McCarran International Airport

Good news for those who can’t wait to gamble. Vegas’s airport sits at the southern end of its famous Strip, with the first super-casinos—Mandalay Bay and the Luxor—just a chip’s throw from the McCarran’s runway.

Las Vegas Boulevard is amazing from the air, too: a vivid neon streak across the scrubby desert.


San Diego International Airport

San Diego International Airport

This hub is so centrally located that westward descents come frighteningly close to nicking downtown buildings.

The three-mile taxi ride into town along Harbor Drive takes just 10 minutes.

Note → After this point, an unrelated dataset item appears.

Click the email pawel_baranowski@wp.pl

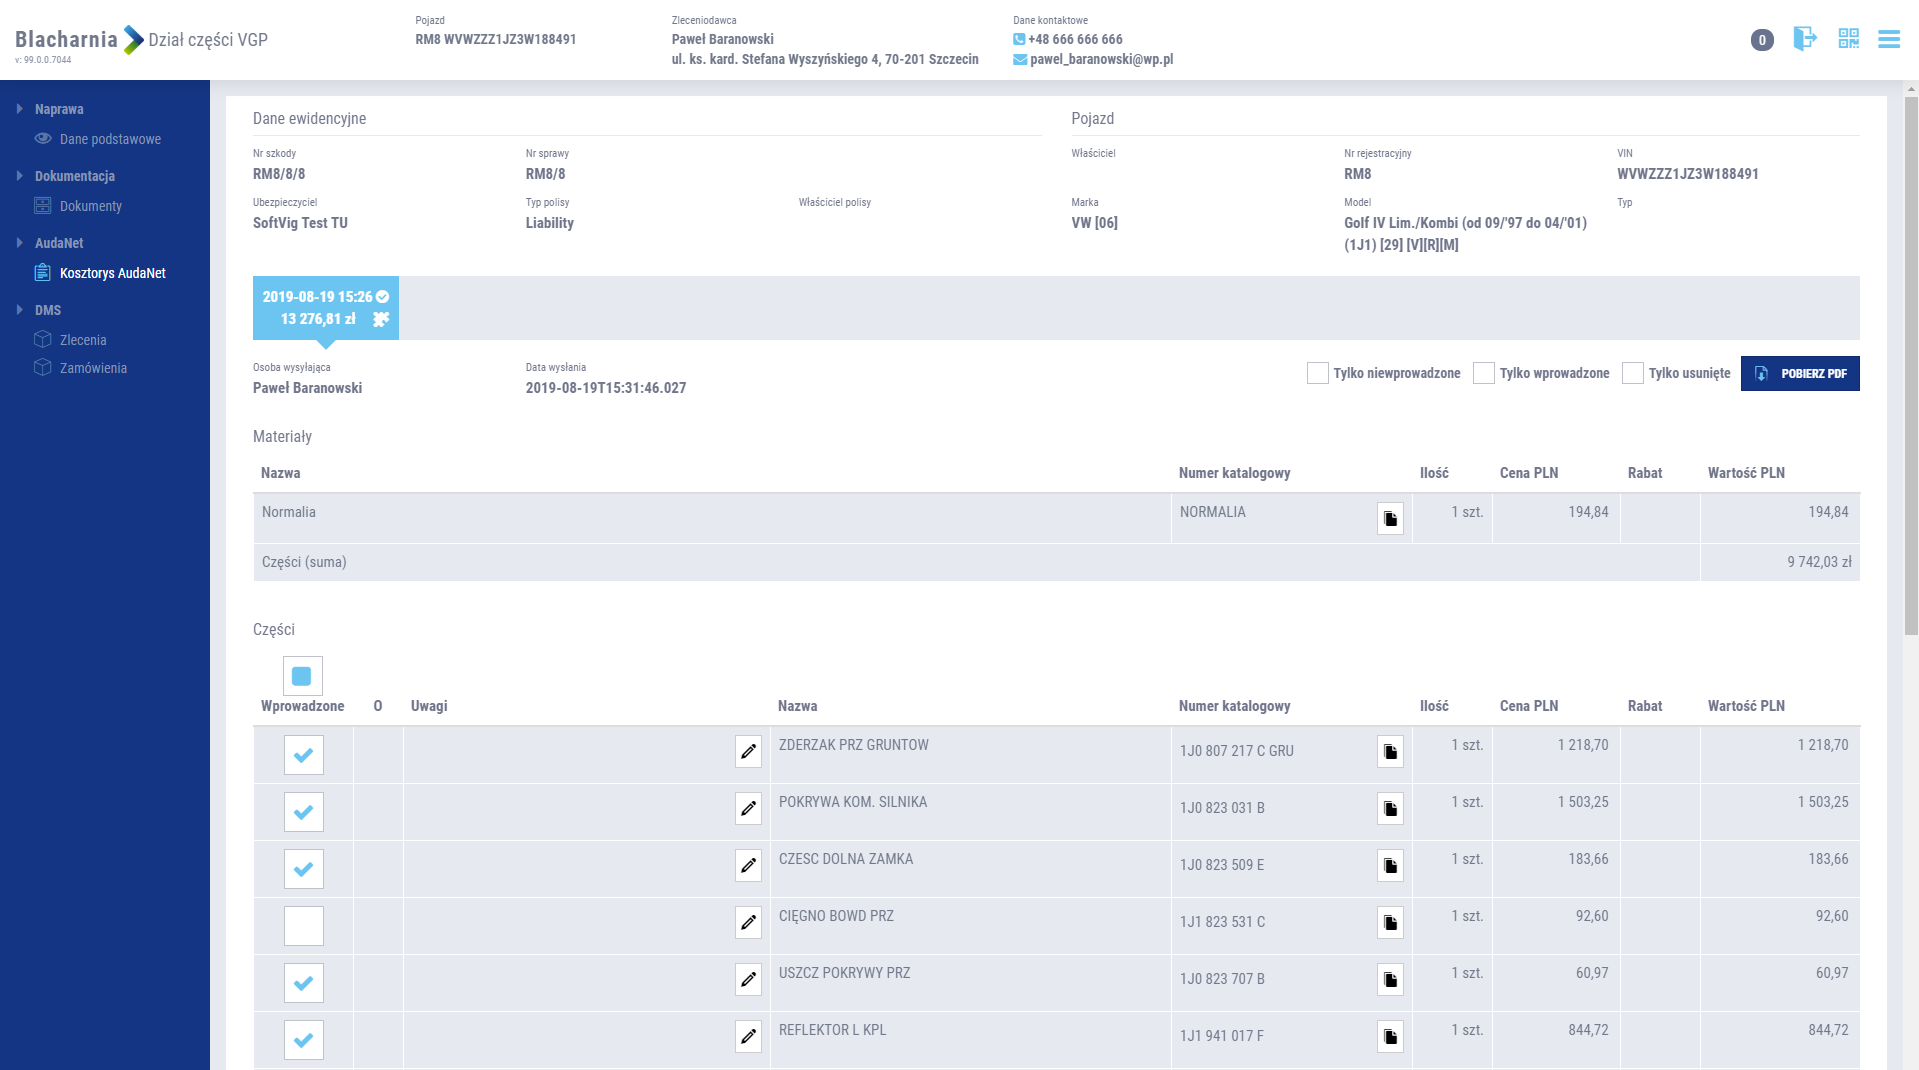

That’s ample time to impress fellow passengers with some trivia

Did you know San Diego’s airport boasts the world’s second-busiest single-use runway? The first? London Gatwick.


Tallinn Airport

Tallinn Airport
Image via World Airport Codes

Europe’s most central airport is that of Estonia’s handsome capital, up in the Baltic. Located scenically on the eastern shore of Lake Ülemiste, it’s just three miles from central Tallinn.

Current public transport options for that journey are bus or bus-and-train, but a tram service is due to begin in late 2016.


Nowhere near

Paris Vatry

Paris Vatry
Image via Wiki

Given Ryanair’s name for it, one might reasonably expect ‘Paris Vatry (Disney)’ to be vaguely near a) Paris and b) Euro Disney. No and no.

The Louvre, Pompidou and co are over a hundred miles away, a two-hour-plus drive, while Mickey Mouse and Donald Duck are a barely-closer 70 miles.


Munich West Airport

Munich West Airport
Image via Travel Addicts

West, west and west some more. ‘Munich West’—another dubious Ryanair christening—is some 70 miles from Munich, in fact, and barely in Bavaria at all.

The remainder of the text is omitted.